1) "The thing is, is..."
Usage examples from Google:
a. "The thing is is that I do not want good looking girls to be around him..."
b. "The thing is, is that I might be moving in two years."
c. "The thing is, is that EVERY drug has some sort of side affect [sic]..."
d. "The thing is, is that they are back in school and there is an increase of children around the schools and on the streets."

Most editors would, wisely enough, point out that none of these sentences need the extra "is." "The thing is, I might be moving in two years." Perfectly good sentence. So why do so many various English speakers do this? As usual, LanguageLog has beat me to an examination. Their suggestion, which strikes me as pretty good, is that people are, in part, modeling such sentences after similar ones in which a wh- word is used. (Note: in the world of Ling, wh- words are who, what, when, where, how and their semantic equivalents, even if they don't actually start with "wh".) For, with wh- words, we get grammatical constructions like:

a. "What the question is, is what is that purpose?"
b. "What the question is, is not mentioned."
c. "What the issue is, is not Al-Qaeda but local war lords."

Wh- constructions are complicated and gave me headaches when it came time to draw trees for them in syntax class (do a Google search on wh- syntax if you doubt me), but the basic thing to notice is that when the subject of your sentence is a wh- clause, as in those above, you do still need a verb for the main sentence, and usually it is a form of "be." When you take the wh- word away, the sentence gets less complicated and you no longer have that subject clause, and thus you no longer need the extra verb. See?

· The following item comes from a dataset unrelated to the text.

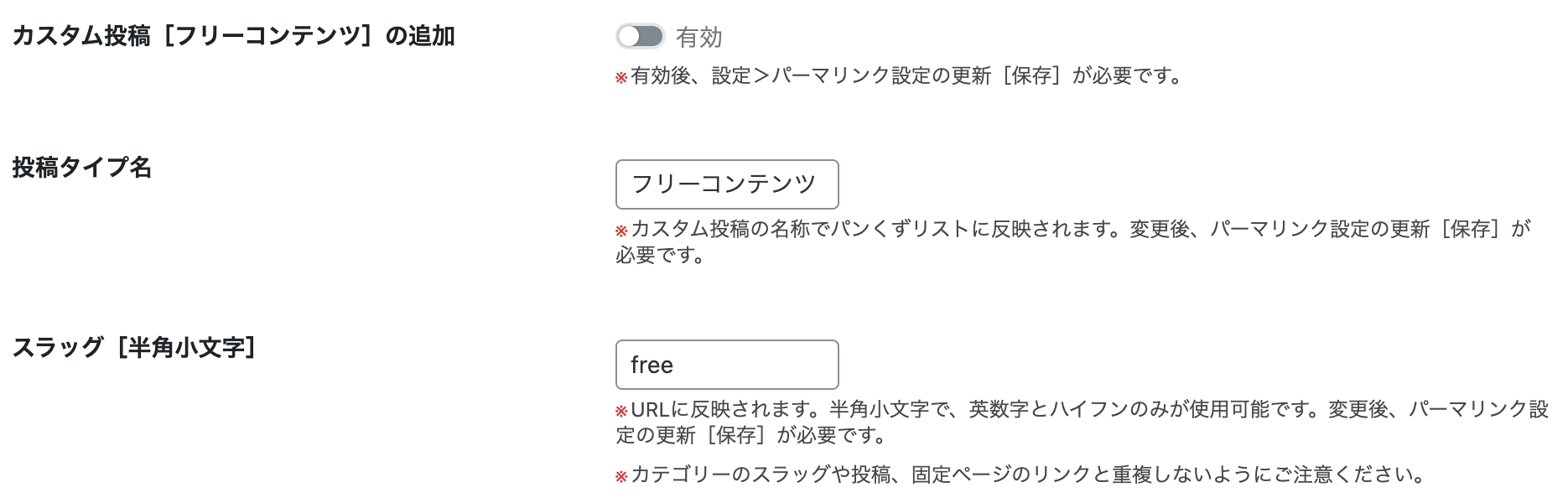Click the red ※ mark before 有効後
Image resolution: width=1568 pixels, height=503 pixels.
pos(621,78)
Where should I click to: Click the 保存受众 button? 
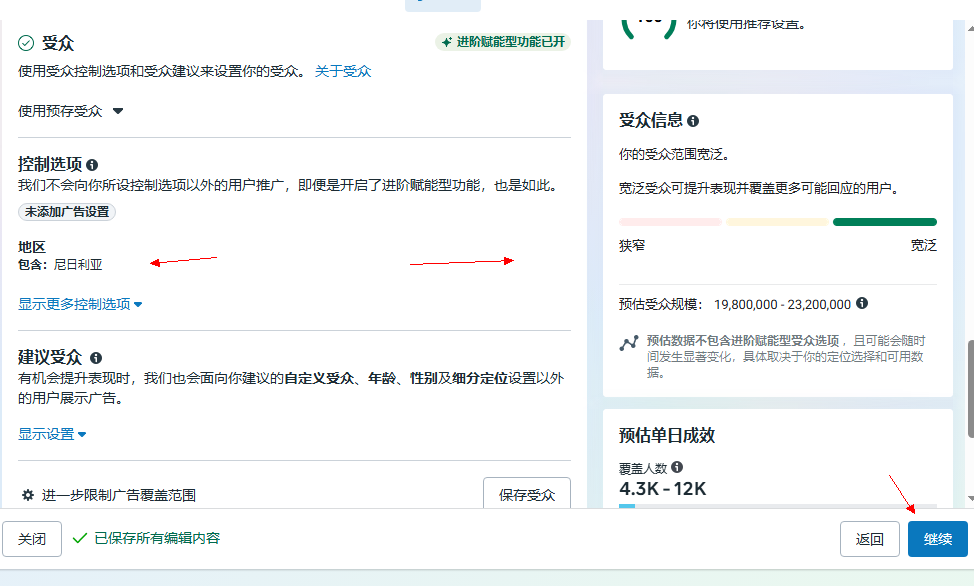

The reinforcing reason why people might say "The thing is, is" is that humans tend to repeat words in speech, when stalling and thinking. Actual transcripts read something like, "I--the--the--issue is--is--is when can we get--when can we find--find help, for all those who--who--who are waiting?" (I made that up, but you can hear it any day, usually with a lot of "uh" thrown in.) "Is" in particular, being such a common, short, and seemingly colorless word, gets a lot of repetition. So, in sum, people hear "is" repeated in speech, and their minds connect it to wh- type constructions, and they begin forming deliberately constructed sentences with the phrase, "The thing is, is...," which in their minds have thus become grammatical. Interesting, no?

2) "I was reading where..."
Usage from Google:
a. "I had just sat down and was reading where Cary Middlecoff won the US Open..."
b. "I was reading where Alexander Yakovlev's father Dmitri was also involved in the 'mess'..."
c. "I was reading where he had sold about $337 million of Qwest stock..."

Doesn't look like any other linguists have cared enough about this construction to write about it yet (or not that I've found, anyway), and indeed it does strike me as mostly colloquial and not hugely widespread. Some of us, including me, will say informally, "I was reading how..." for any of the above style of sentences. "Was reading where" gets 2,610 hits on Google, which includes many that don't fit this pattern--e.g., "I was reading Where the Red Fern Grows." "Was reading how" gets 912 hits, and again with some misleading ones. For formal writing, we would probably all say, "was reading that..."--or rephrase the sentence altogether.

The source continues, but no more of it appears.